Artificial Intelligence in the Classroom
There were many reasons James Rivers decided to attend Jessup to earn his undergraduate degree in English. Excellent academics, a Christian environment and the ease of applying seemed to do the trick. “After meeting with professors and having some meaningful discussions, I was impressed,” he said. “I wanted to go to a school where I didn’t have to defend my faith to professors or other students. To top it off, the application process was straightforward unlike so many of the other schools I was considering.”
Rivers’ interest in English and literature began in high school. “That’s when I realized I had a strong appreciation for reading literature, writing and analyzing it,” he said. “I was homeschooled and decided to add another literature course which made me want to explore the field more.” Initially Rivers thought he would pursue teaching but now, he is interested in the editing profession. “I see myself starting in some sort of copy editing position, whether that be for a website, magazine or books.”

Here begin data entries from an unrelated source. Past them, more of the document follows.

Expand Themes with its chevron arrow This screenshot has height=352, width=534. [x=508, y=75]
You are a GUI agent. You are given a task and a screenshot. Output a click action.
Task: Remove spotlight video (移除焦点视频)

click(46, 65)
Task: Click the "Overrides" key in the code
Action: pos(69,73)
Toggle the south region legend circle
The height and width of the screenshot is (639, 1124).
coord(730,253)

Last semester, Rivers was one of five upper-level students to participate in professor Cameron Wilson’s course. The students embarked on a project designed to explore Natural Language Processing to learn about the intersection of computer language and human language and to discover how ChatGPT could assist in writing code to perform textual analysis.
As a junior, Rivers’ first idea was to explore usage of passive tense between Russian and English literature but soon learned the tools weren’t as efficient as he had hoped when analyzing passive verb construction. “The project familiarized us with tools in the Natural Language Toolkit (NLTK) which was useful. One of those tools was N-grams that allowed me to find the number of occurrences of a particular word or short phrase. I ran this tool on some of the classic works such as Little Women and the Iliad,” he said. “It wasn’t too surprising to learn the most common two-word phrase from Little Women was ‘Mrs. March’ but things become much more interesting when you refine your searches. I also compared translated works to determine what percentage were adverbs because some professors insist a good writer will replace adverbs with a better chosen verb.”

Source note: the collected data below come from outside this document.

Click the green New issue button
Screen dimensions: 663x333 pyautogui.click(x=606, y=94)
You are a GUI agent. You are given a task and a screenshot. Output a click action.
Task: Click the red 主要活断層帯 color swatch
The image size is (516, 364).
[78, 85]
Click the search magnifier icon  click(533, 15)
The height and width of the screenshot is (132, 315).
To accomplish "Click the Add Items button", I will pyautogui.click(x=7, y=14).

The project allowed students to gain a better understanding of how artificial intelligence could impact the classroom and writing professions. “Another student in our class explored how the tools could be used to enhance school curriculums. Ultimately AI can free teachers from mundane tasks such as developing 10 study guide questions for Don Quixote thereby making it easier for teachers to invest more time working directly with students,” he said. “AI essentially rehashes and creates lots of repetitive content but in the end, I think the artistry of writing is hard to replicate. ChatGPT is a great aid to assist someone with their writing, especially when you can’t find the right word or struggle with writer’s block.”